The 1761 octagonal wooden structure covers the men's bathing pool; there is an octagonal opening in the roof that lets steam escape. The round ladies' bath house (1836) is pictured below.
In Warm Springs, five miles north of the vast Homestead Resort (an astonishing 15,000 acres), is an old, octagonal wooden building with steam rising from its roof. The sign reads Jefferson Pools, named in honor of the author of our Declaration of Independence, who in 1818, at age 75, lowered his arthritic body into the healing waters daily over a period of three weeks. The pool holds 40,000 gallons of clear mineral spring water with a constant natural temperature of 98 degrees. It is considered the oldest spa structure in America, dating back to 1761; it is listed on the National Register of Historic Places and is a Virginia Historic Landmark. In the late 18th-century the village of Warm Springs (the county seat of Bath County, which abuts West Virginia) expanded rapidly as a spa resort. Hotels, dining rooms and kitchens, taverns, livery stables and a blacksmith shop, a church, laundry and related buildings were built to accommodate the growing numbers of guests.
Today there is a separate, larger spring-fed pool and wooden structure (1836) for use only by women (Robert E. Lee's wife, Mary Custis Lee, was a fan of the women's bath); both are operated by the Homestead Resort and are open to the public (open seasonally 540-839-7741; bathing is segregated by sex, and during adult-only (18+) hours, clothing is optional), $17 for one hour.

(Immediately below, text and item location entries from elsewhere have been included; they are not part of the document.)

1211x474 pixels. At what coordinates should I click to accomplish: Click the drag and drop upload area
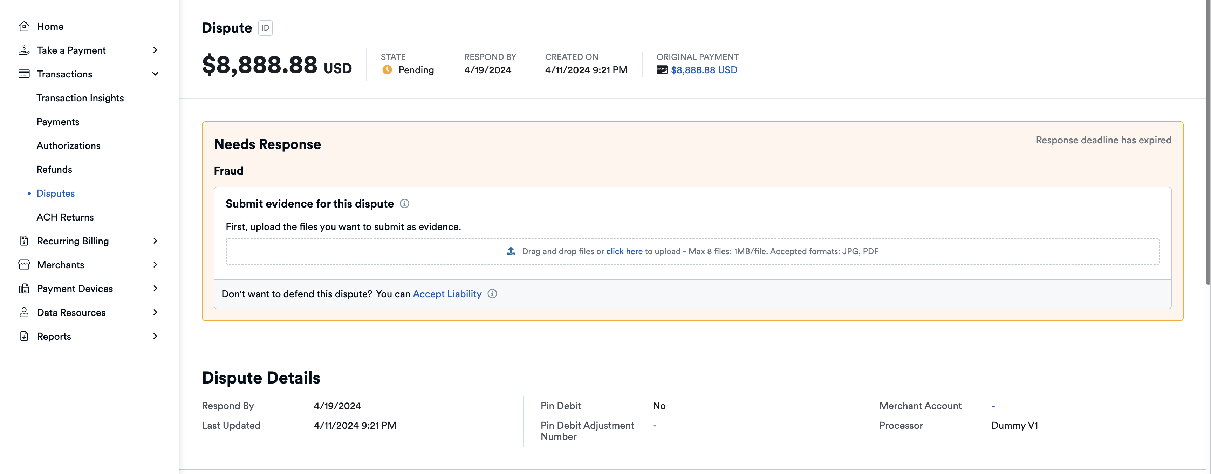click(692, 252)
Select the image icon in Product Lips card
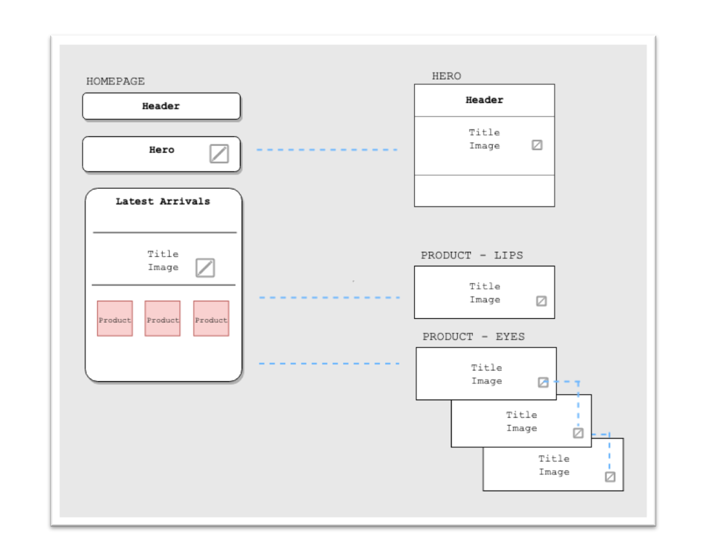 (541, 301)
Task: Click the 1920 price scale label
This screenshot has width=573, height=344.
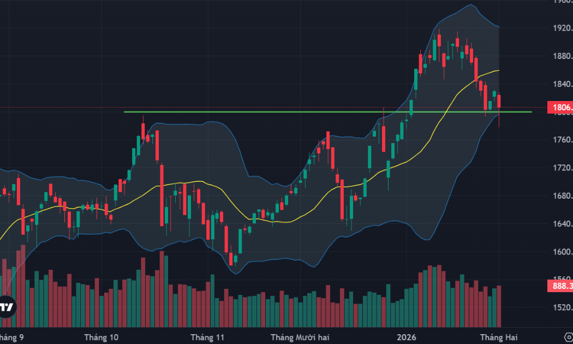Action: [561, 28]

Fortunately, the buildings retain their primitive, authentic ambience. The Jefferson Baths sit directly on U.S. Rte. 220, just south of the intersection of Rte. 39 in the quaint village of Warm Springs, home to several atmospheric and bargain-priced hostelries, notably the Inn at Gristmill Square and the Warm Springs Inn.
Update: October 4, 2009
KSL Resorts, new owners of the Homestead Resort, is commissioning an architectural study to determine what should be done to restore the historic structures, which are in a serious state of disrepair. For details, click on this link:
If traveling to Warm Springs west from I-81 near Lexington, VA, the lucky motorist will travel along the Maury River through Goshen Pass, one of Virginia's great nature spots. This area is within the George Washington National Forest and is almost entirely rural. Take normal precautions when hiking through this area, which is a natural habitat for bobcats, raptors, rattlesnakes and black bears. No kidding. Cell phone coverage is spotty.
Between Warm Springs and Covington (along Rte. 220 just west of the Homestead Resort in Hot Springs) is Falling Springs, which can be seen from a roadside pull-off. No hiking necessary, but those who do are rewarded by a path that goes behind the falls to a pleasant swimming spot.